DATA FOR ANALYSIS Start Marker

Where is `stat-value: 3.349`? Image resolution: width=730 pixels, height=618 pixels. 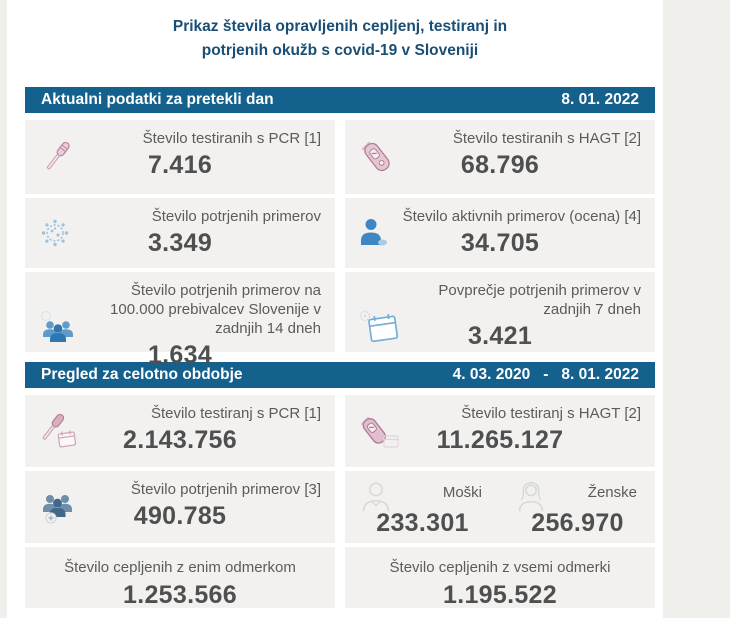
stat-value: 3.349 is located at coordinates (180, 243).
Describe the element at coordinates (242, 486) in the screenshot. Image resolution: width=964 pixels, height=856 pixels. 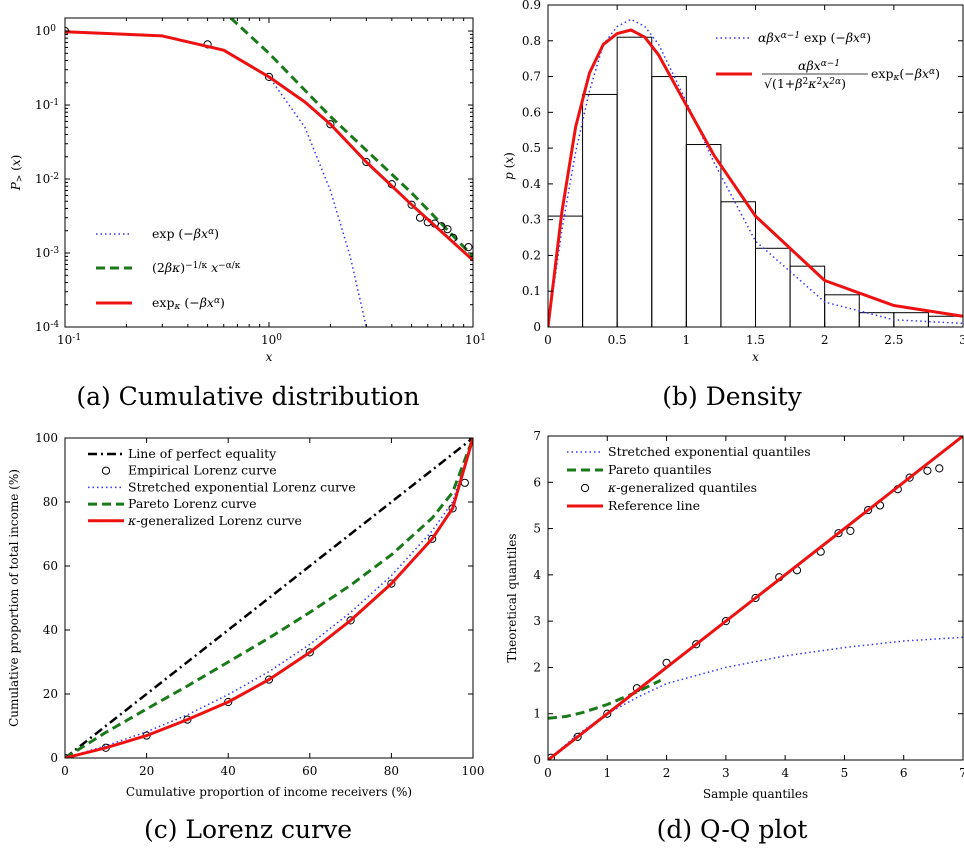
I see `legend-entry: Stretched exponential Lorenz curve` at that location.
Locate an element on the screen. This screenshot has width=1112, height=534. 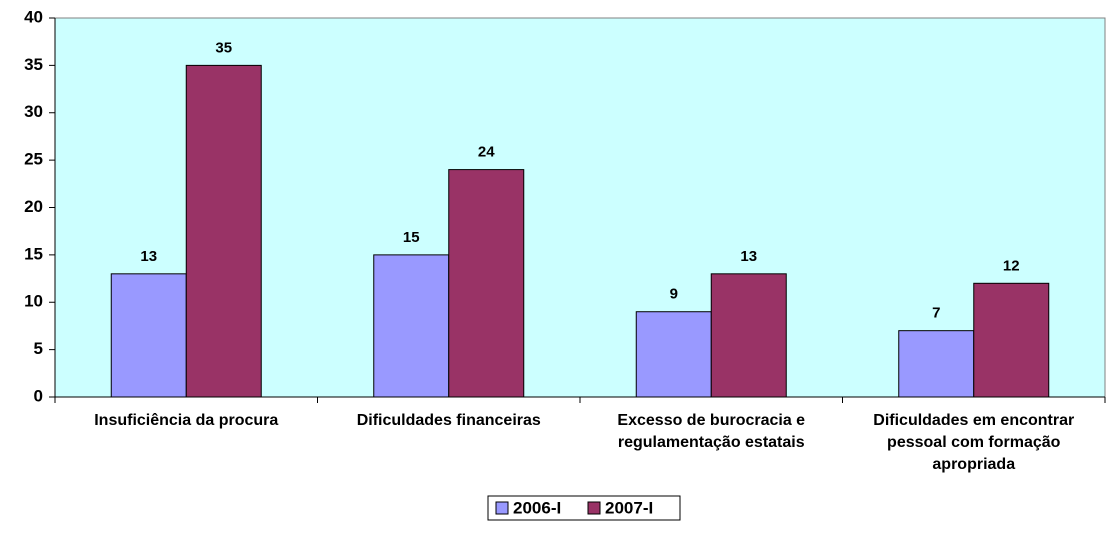
data-label: 24 is located at coordinates (486, 152).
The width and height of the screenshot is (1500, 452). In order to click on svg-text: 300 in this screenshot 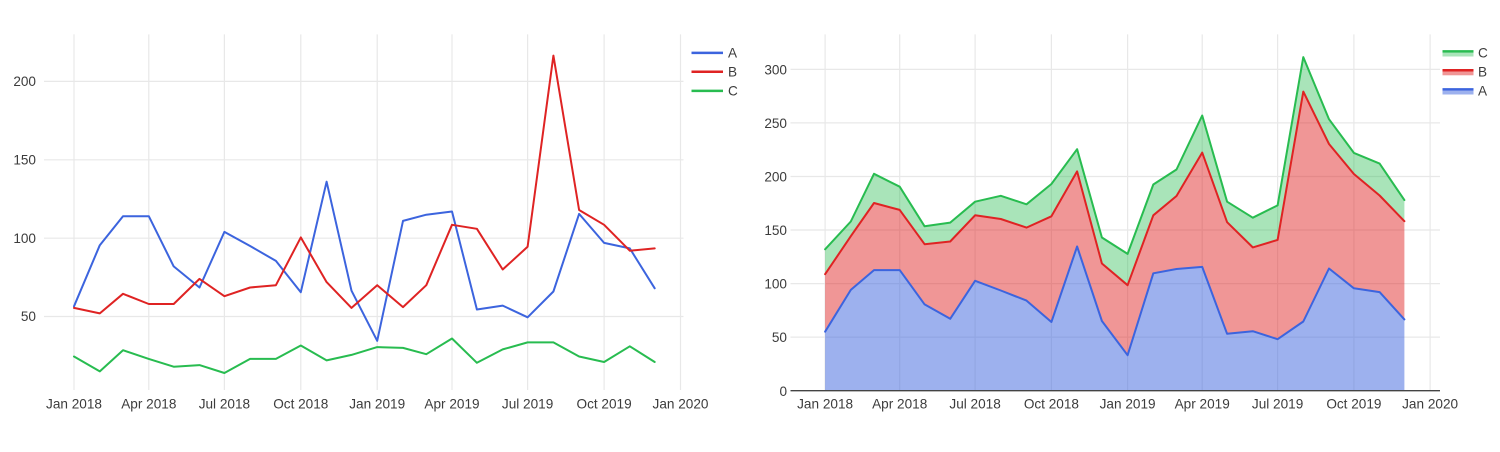, I will do `click(776, 70)`.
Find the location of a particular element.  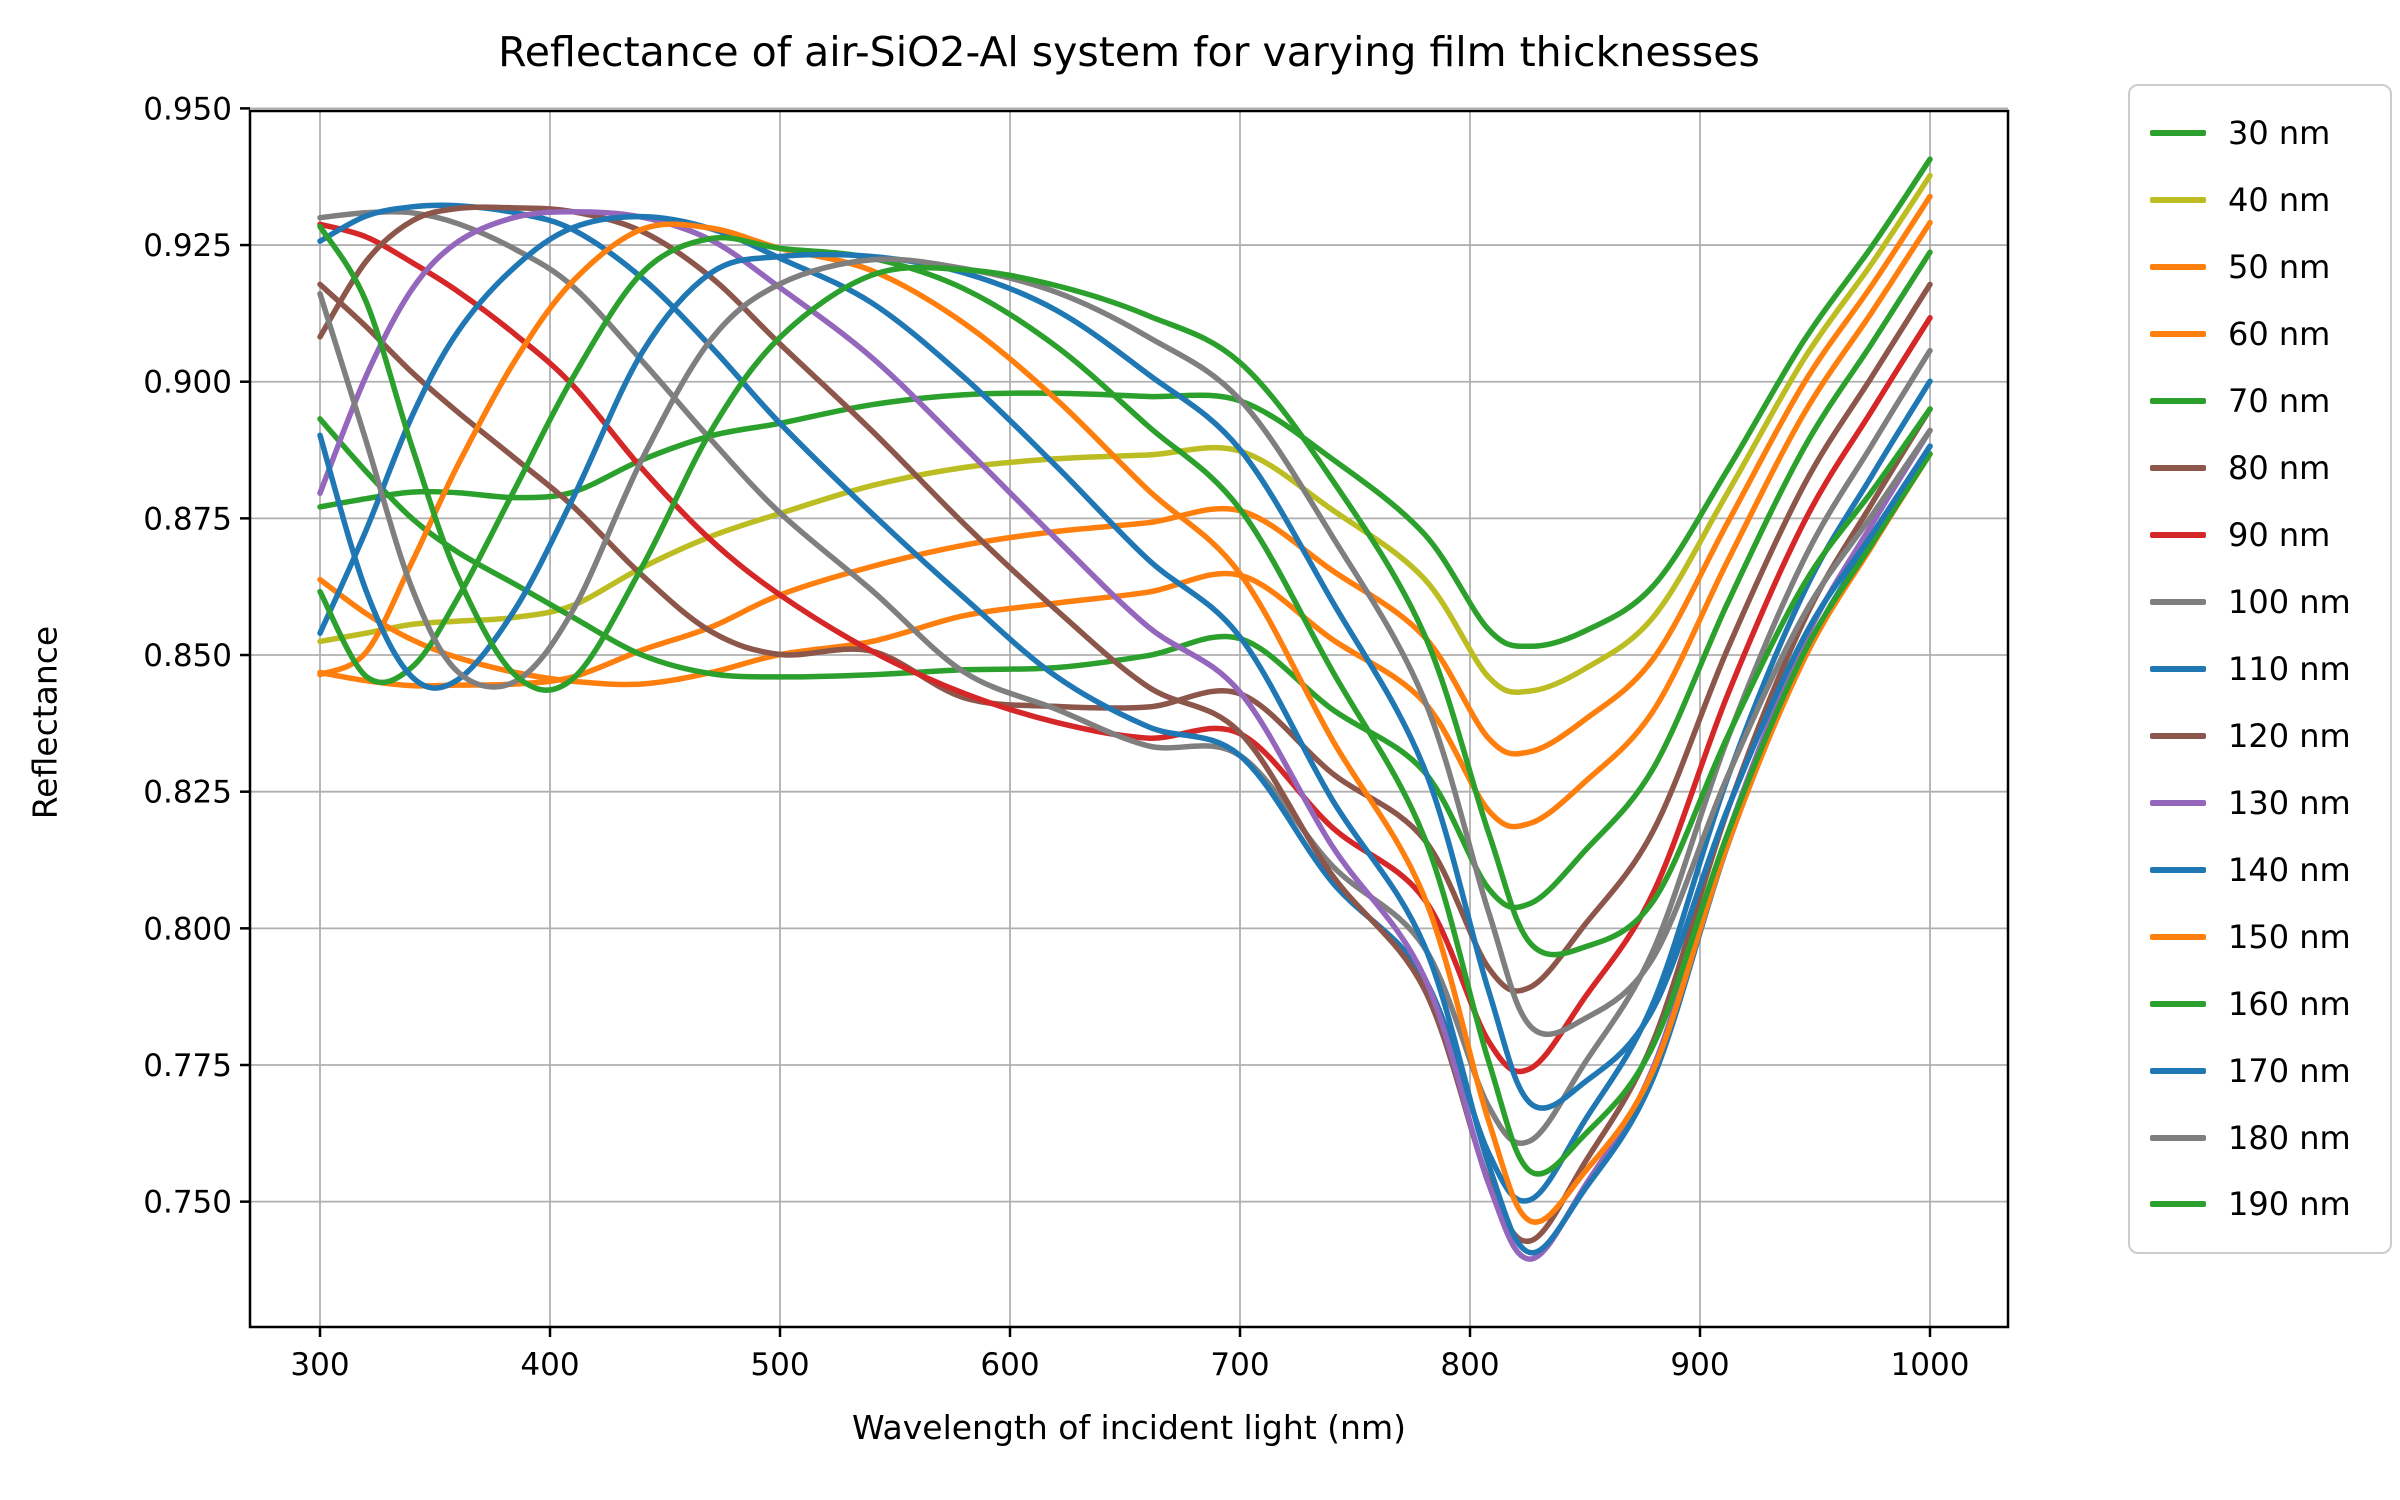

y-tick-label: 0.850 is located at coordinates (188, 656).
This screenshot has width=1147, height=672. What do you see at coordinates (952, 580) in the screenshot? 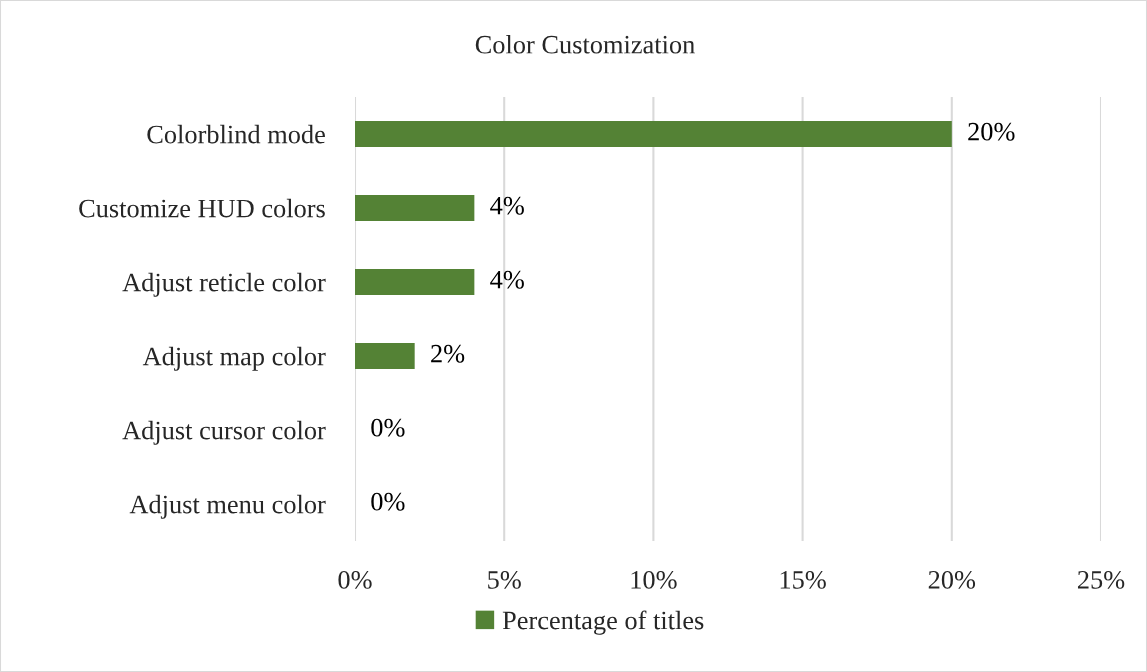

DATA FOR ANALYSIS End Marker

- _WORK ITEM_
Output the material from the line containing "Describe the element" up to and including the line containing "data-label: 24 is", reproducing each line verbatim. Leave the pictures out of your answer.

- _WRITTEN ANSWER_
Describe the element at coordinates (242, 486) in the screenshot. Image resolution: width=964 pixels, height=856 pixels. 
I see `legend-entry: Stretched exponential Lorenz curve` at that location.
Locate an element on the screen. This screenshot has width=1112, height=534. 
data-label: 24 is located at coordinates (486, 152).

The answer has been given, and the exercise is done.